DeleteProcess DeleteProcess = new DeleteProcess();

Now, I loop through the files, checking each for spam:

            foreach (string mFile in files)
            {
                if (CheckBlacklist(mFile))
                {
                    DeleteProcess.filesToDelete.Add(mFile);
                    if (!DeleteProcess.worker.IsBusy)
                        DeleteProcess.worker.RunWorkerAsync();
                }
            }

Instead of loading the whole file, I just read it until I determine that it is spam. Since 99% of messages were spam, this went pretty quickly:

 private static bool CheckBlacklist(string mFile)
        {
            using (StreamReader reader = new StreamReader(new FileStream(mFile, FileMode.Open, FileAccess.Read)))
            {
                string line;
                while ((line = reader.ReadLine()) != null)
                {
                    if (line.Contains("NIGERIA") || line.Contains("Message Delivery Delay"))
                        return true;
                }
            }
            return false;
        }

(By using FileAccess.Read, I speed things up a bit.)
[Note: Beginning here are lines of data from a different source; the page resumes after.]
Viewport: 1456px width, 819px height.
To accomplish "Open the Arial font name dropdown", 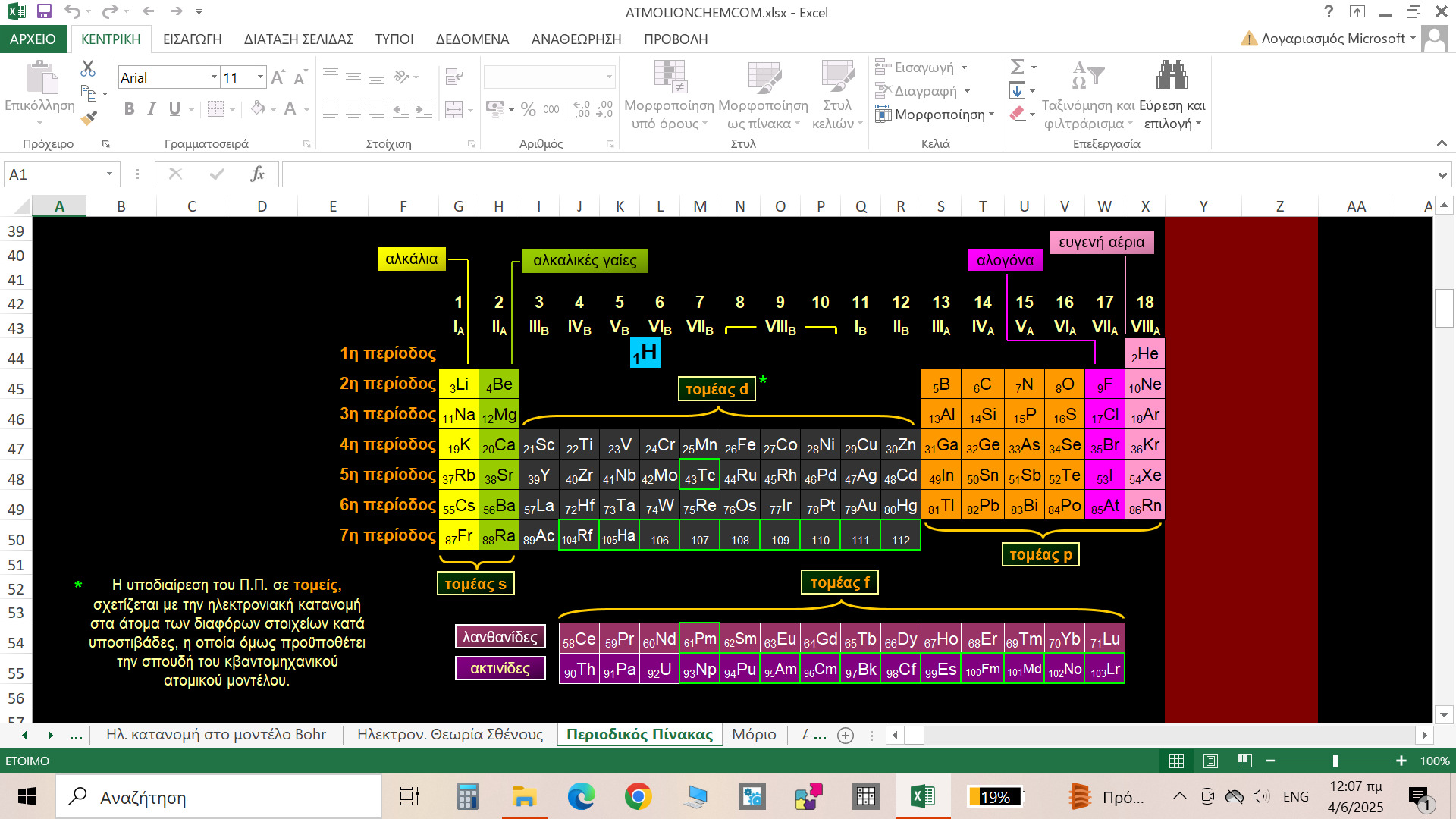I will [x=214, y=77].
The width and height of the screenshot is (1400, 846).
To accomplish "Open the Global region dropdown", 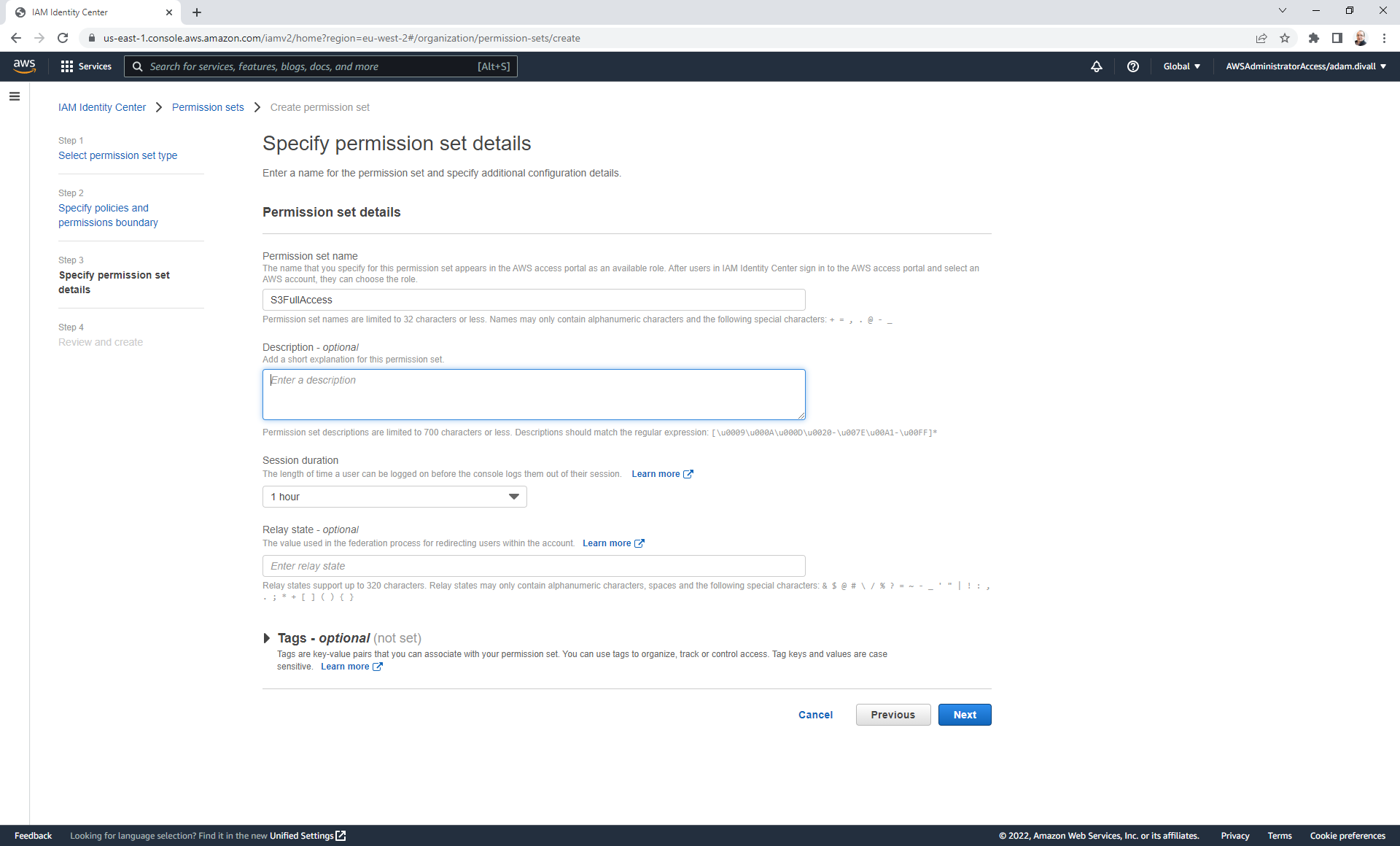I will point(1181,66).
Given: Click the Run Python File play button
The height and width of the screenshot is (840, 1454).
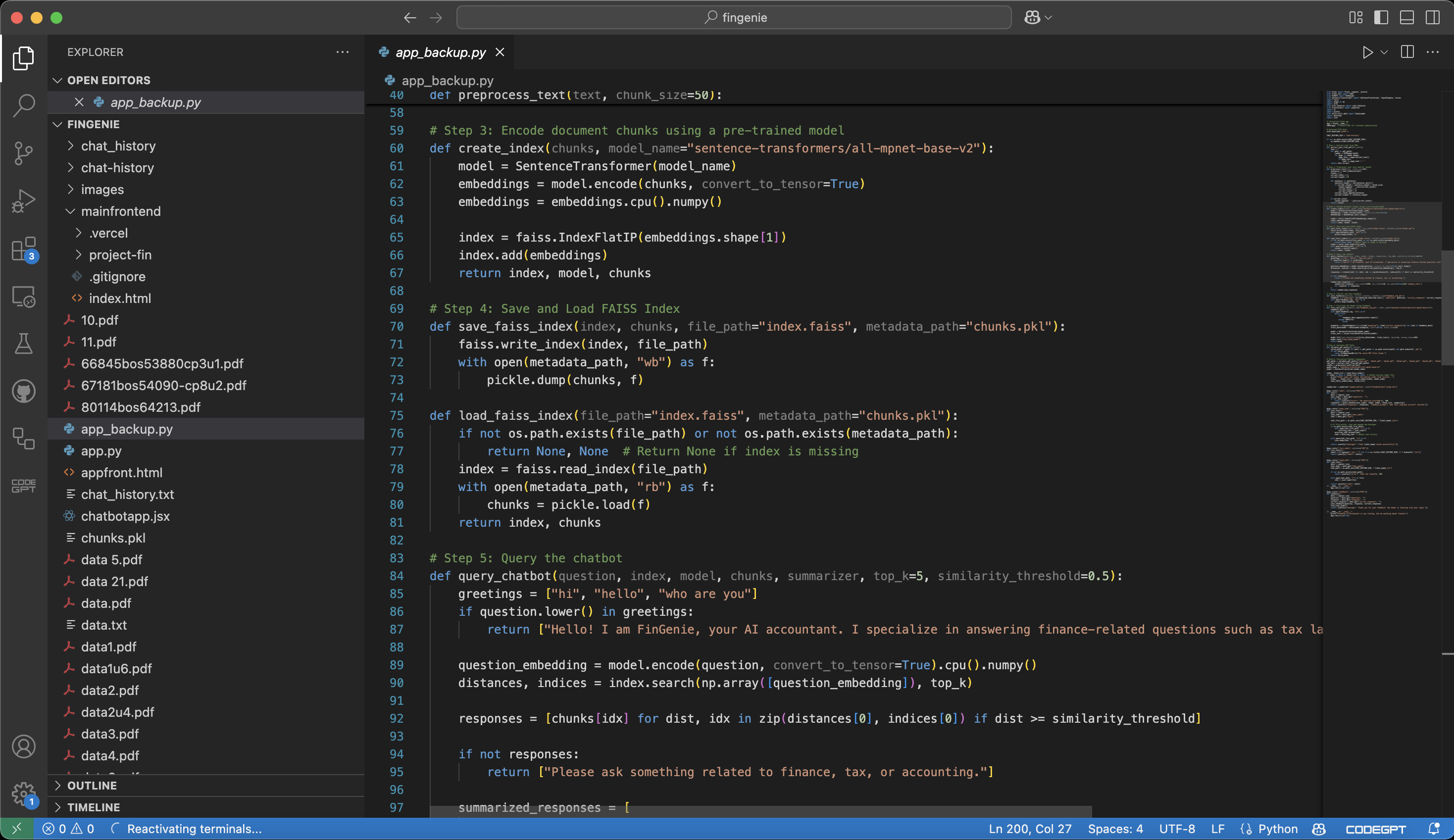Looking at the screenshot, I should click(x=1367, y=52).
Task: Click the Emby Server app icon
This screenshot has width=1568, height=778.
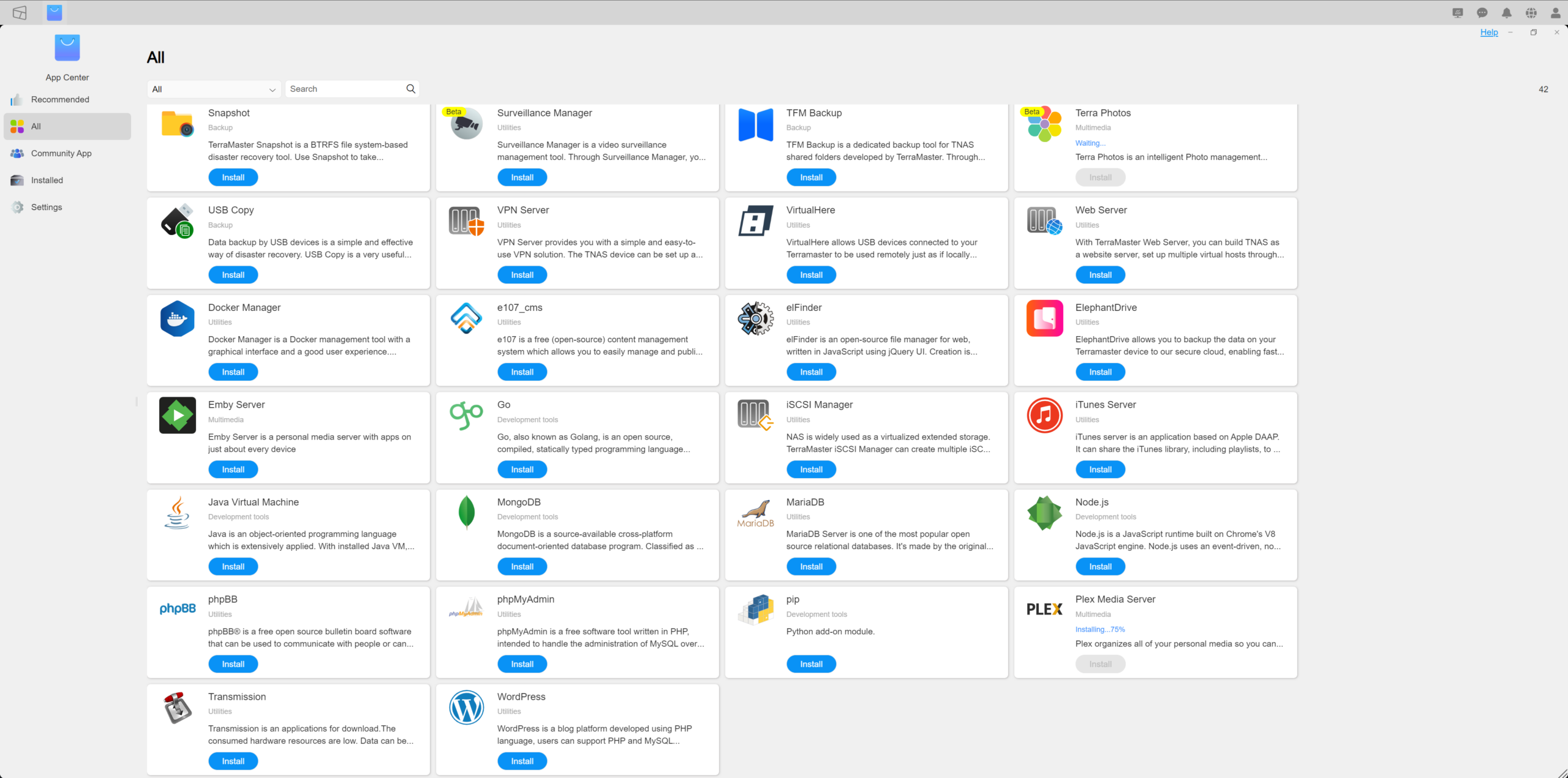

Now for the delete thread. Here is how it’s wired up:

public List filesToDelete = new List();
 
        public BackgroundWorker worker = new BackgroundWorker { WorkerReportsProgress = true, WorkerSupportsCancellation = true };
 
        public DeleteProcess()
        {
            worker.DoWork += worker_DoWork;
            worker.ProgressChanged += worker_ProgressChanged;
            worker.RunWorkerCompleted += worker_RunWorkerCompleted;
        }

The worker thread should get the first file name from the queue, delete the file, and then delete the filename list item:

 private void worker_DoWork(object sender, DoWorkEventArgs e)
        {
            while (filesToDelete.Count > 0)
            {
                worker.ReportProgress(0, filesToDelete[0].Replace(Program.directory, string.Empty));
                File.Delete(filesToDelete[0]);
                File.Delete(filesToDelete[0].Replace(@"OutgoingMessages", @"Outgoing"));
                filesToDelete.RemoveAt(0);
            }
        }

When we’re done, we count the remaining files:

Console.WriteLine(Directory.GetFiles(Program.directory).Length + " files left.");

It’s possible to create a collection of BackgroundWorkers if you want to utilize multiple CPU’s, but the bottleneck in this case was the disk IO, so it wouldn’t help.